▸ HOW TO COMPLETE THIS TASK:
Retype every line from the start of the data down to and including the line with "Click the 수험번호 value field". Skip the pictures.

(Data entries)
┌────────

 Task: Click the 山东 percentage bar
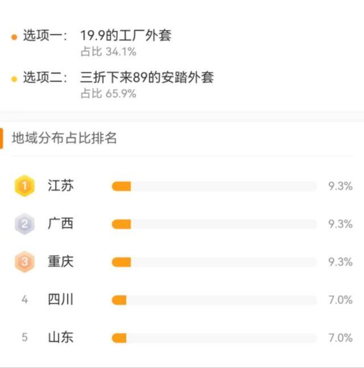click(x=214, y=338)
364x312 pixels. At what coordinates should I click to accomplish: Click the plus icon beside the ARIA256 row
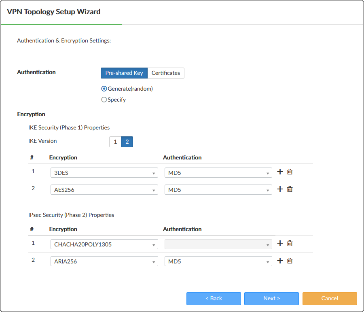coord(280,261)
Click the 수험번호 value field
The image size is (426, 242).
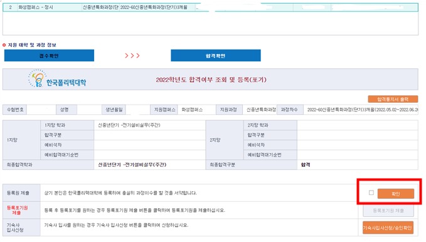[41, 110]
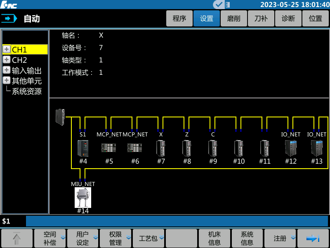330x248 pixels.
Task: Click the MCP_NET panel device #5
Action: (x=109, y=148)
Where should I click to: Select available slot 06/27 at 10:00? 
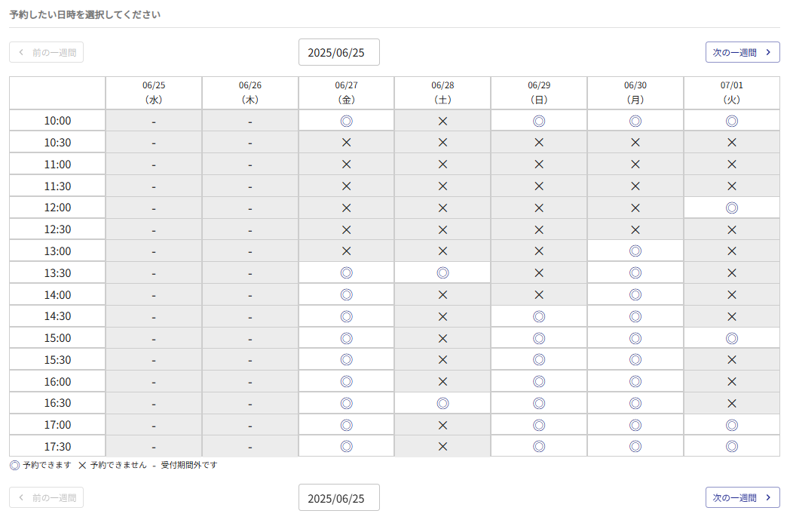click(346, 121)
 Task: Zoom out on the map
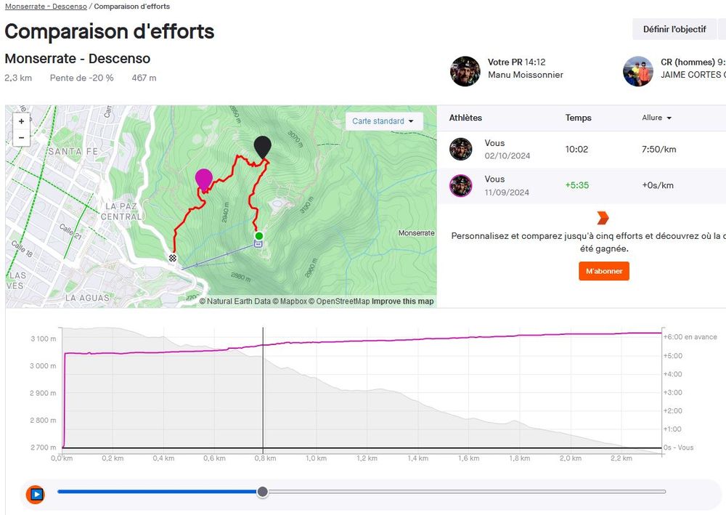(21, 137)
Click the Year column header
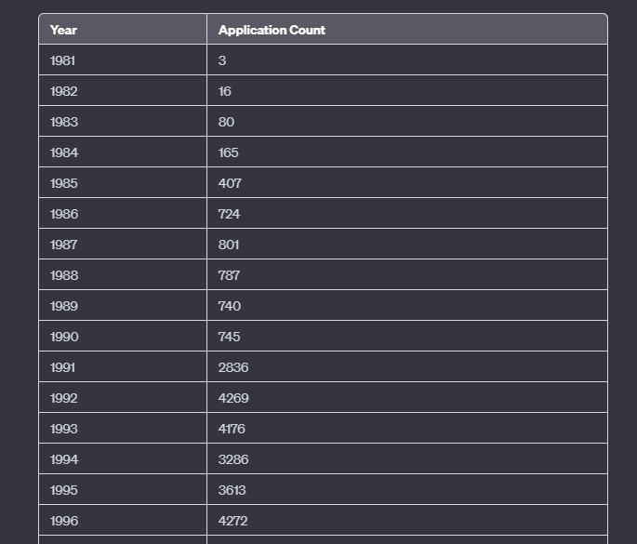The height and width of the screenshot is (544, 637). tap(63, 30)
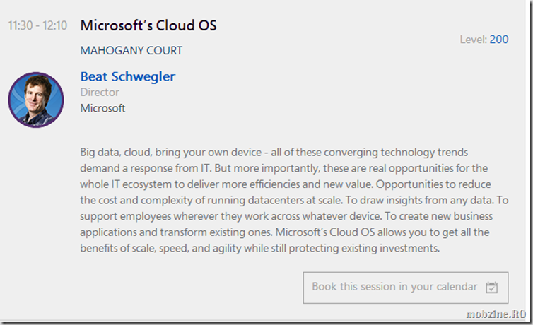This screenshot has width=533, height=325.
Task: Select the Microsoft's Cloud OS session title
Action: [x=148, y=25]
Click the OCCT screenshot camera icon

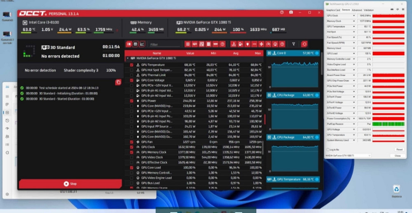291,13
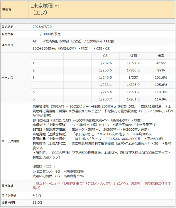
Task: Click the 販売台数 3000台予定 value
Action: pyautogui.click(x=47, y=34)
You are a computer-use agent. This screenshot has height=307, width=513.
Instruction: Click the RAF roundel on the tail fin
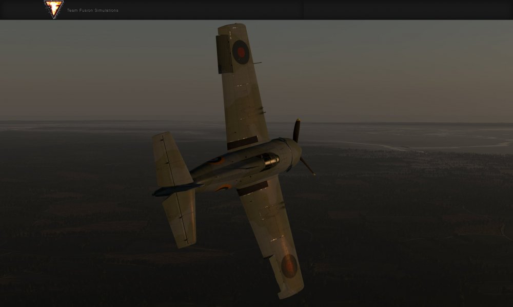(x=240, y=51)
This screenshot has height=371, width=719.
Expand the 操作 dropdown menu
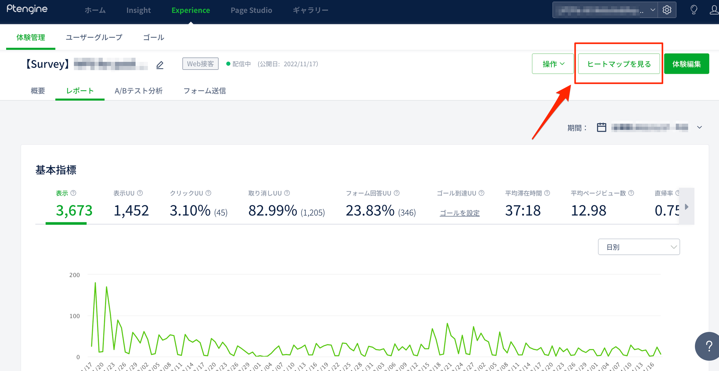(553, 64)
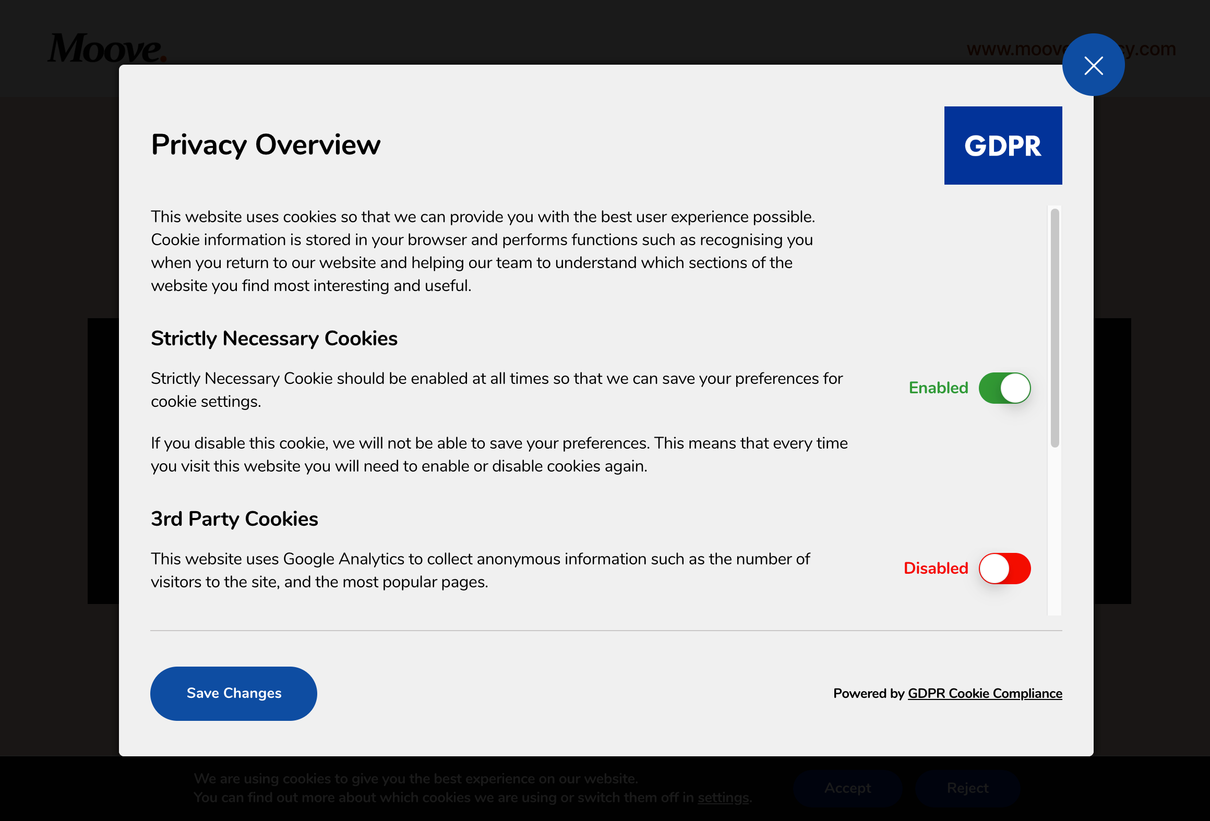Click the GDPR Cookie Compliance link
Viewport: 1210px width, 821px height.
pyautogui.click(x=985, y=694)
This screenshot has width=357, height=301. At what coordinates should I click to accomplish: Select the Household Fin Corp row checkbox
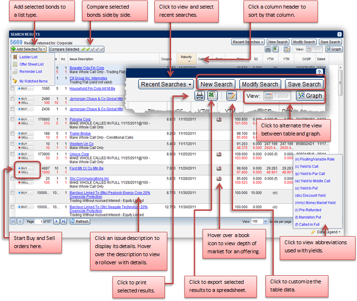12,89
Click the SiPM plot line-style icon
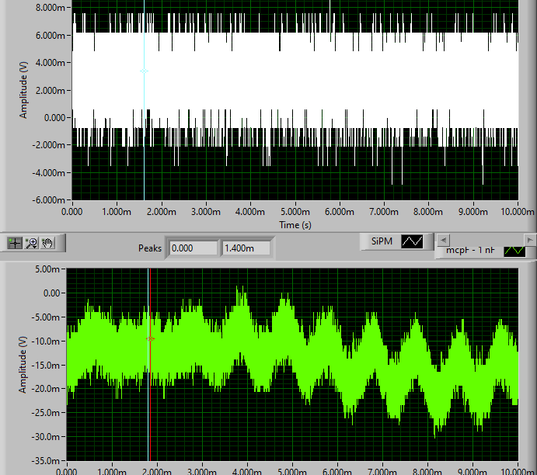 [x=412, y=241]
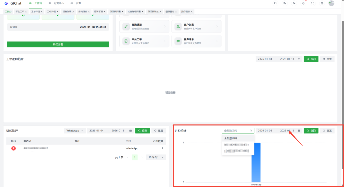Expand the WhatsApp platform dropdown
This screenshot has height=187, width=344.
point(75,131)
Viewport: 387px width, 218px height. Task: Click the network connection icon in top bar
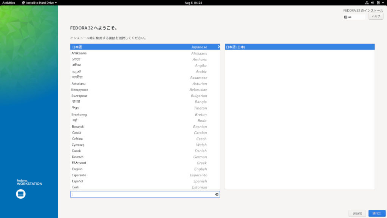pyautogui.click(x=367, y=3)
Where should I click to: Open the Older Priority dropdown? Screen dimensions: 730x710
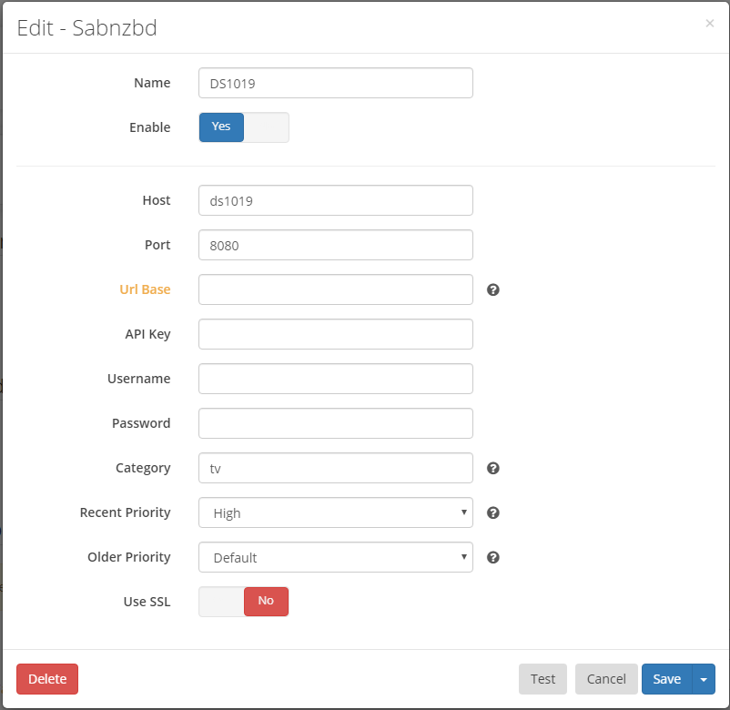[335, 557]
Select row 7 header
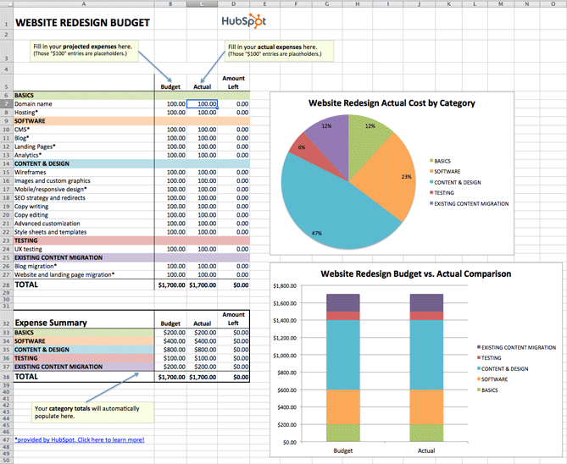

└────────

▸ SOLUTION TO THE EXERCISE:
 Task: Click the 山东 percentage bar
click(x=214, y=338)
364x312 pixels. At what coordinates should I click to accomplish: Click the plus icon beside the ARIA256 row
coord(280,261)
Click the 수험번호 value field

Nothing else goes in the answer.